THE HAGUE, February 25 (RIA Novosti) - At least nine people died and 50 others were injured when a Turkish Airlines plane crashed at Amsterdam's Schiphol Airport on Wednesday, a local official said.

The Boeing-737 en route from Istanbul crashed at 10:31 a.m. local time (09:31 GMT) while trying to land. The plane with 134 people on board split into three pieces when it hit the ground some 100-150 meters (330-500 feet) from a busy highway. No explosion or fire followed.

Micheil Bezuijen, acting mayor of the nearby city of Harlemmermeer, said 25 of those injured were in serious condition.

Turkey's Foreign Ministry said 10 people had been killed, confirming earlier reports by the Turkish NTV channel.

Turkish authorities and the airline initially said there were no fatalities.

The country's transport minister, Suat Hayri Aka, said it was not yet clear what had caused the crash. "Turkish Airlines experts have flown for Amsterdam to investigate," he said.

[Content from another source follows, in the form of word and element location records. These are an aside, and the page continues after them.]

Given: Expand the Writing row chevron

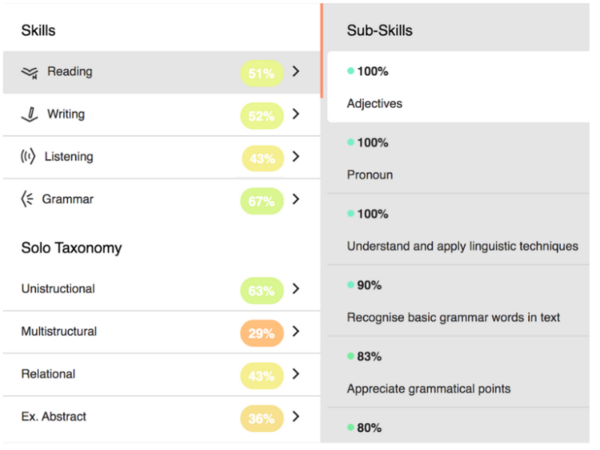Looking at the screenshot, I should point(296,114).
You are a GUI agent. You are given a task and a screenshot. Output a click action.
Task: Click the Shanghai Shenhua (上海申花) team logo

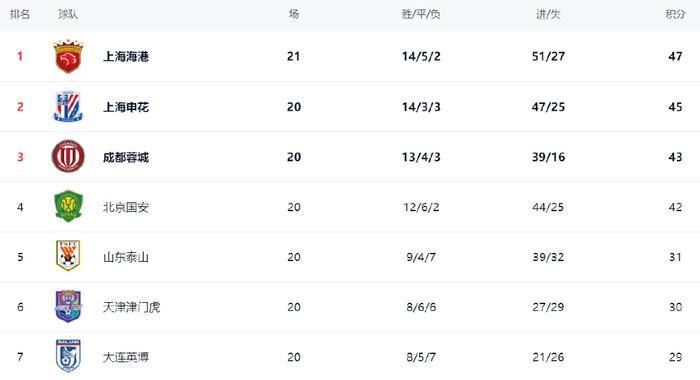click(x=68, y=107)
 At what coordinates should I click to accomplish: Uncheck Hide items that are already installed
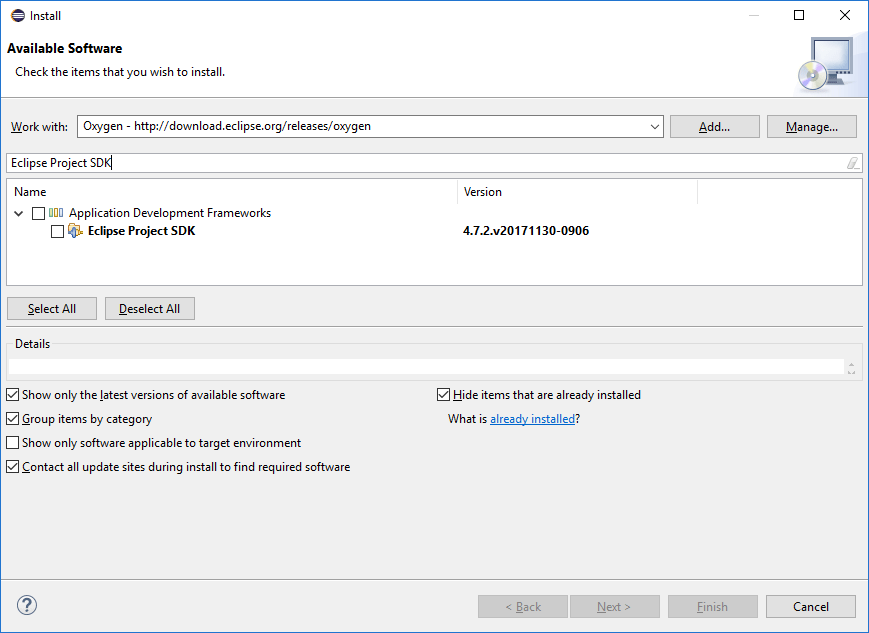[x=443, y=394]
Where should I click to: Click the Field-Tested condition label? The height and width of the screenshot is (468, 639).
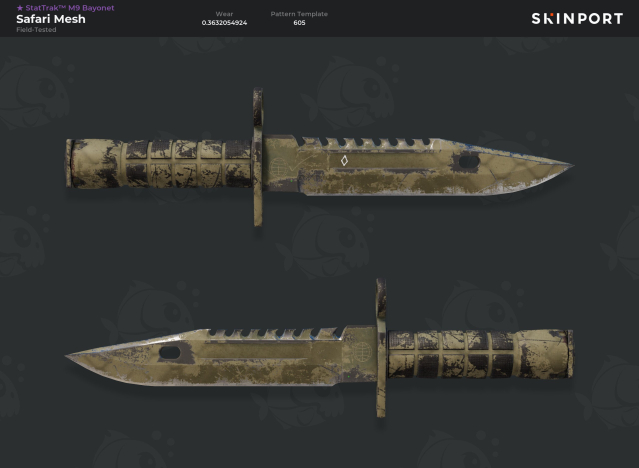[36, 30]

Turkish aviation officials said the crash was not caused by poor weather or a technical failure.

"There were no negative factors related to poor weather conditions or technical problems on board the aircraft during the flight and in preparation for landing that could have caused the catastrophe," Turkey's Civil Aviation Authority said in a statement.

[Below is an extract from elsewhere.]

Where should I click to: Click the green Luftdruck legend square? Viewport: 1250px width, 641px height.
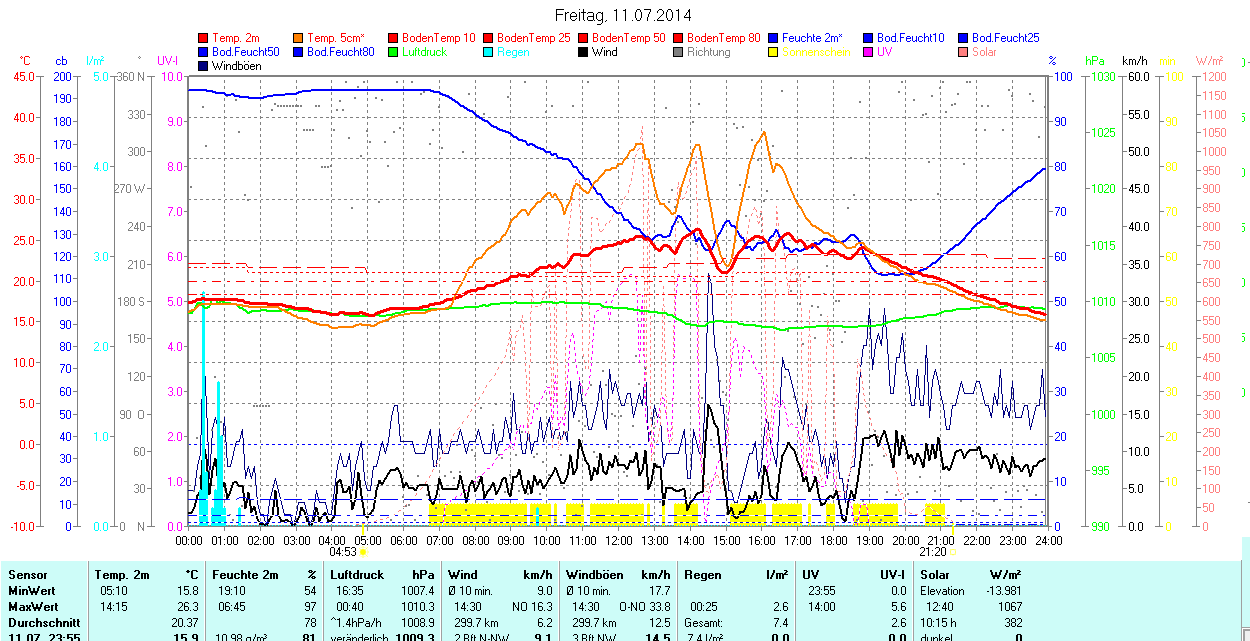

Dutch media were citing experts, who said fuel shortage could have led to the crash.

"A lot of air carriers are trying to save fuel, cutting airliners' fuel reserves to a minimum," Dutch television said. "The fact that both engines stopped at the same time proves the plane had run out of fuel."

A pilot on the ground who witnessed the incident said the Turkish airliner did not crash, but made "an emergency landing." He told journalists that the pilot directed the airplane into a field after it lost engine thrust.

Another witness said that the Boeing was coming in for a landing but was too low. It tried to regain altitude to avoid a nearby highway, but the airplane did not have enough speed and crashed in a field some distance short of the runway.

The crash could have been caused by turbulence, a survivor told CNN-Turk.

"We encountered turbulence, very strong turbulence," he said. "I thought we were going to land in a field or on a highway."

TV footage broadcast by the Dutch NOS channel showed covered bodies near the plane.

Boeing expressed condolences to the victims' near and dear and said it was sending experts to the Netherlands to help investigate the accident.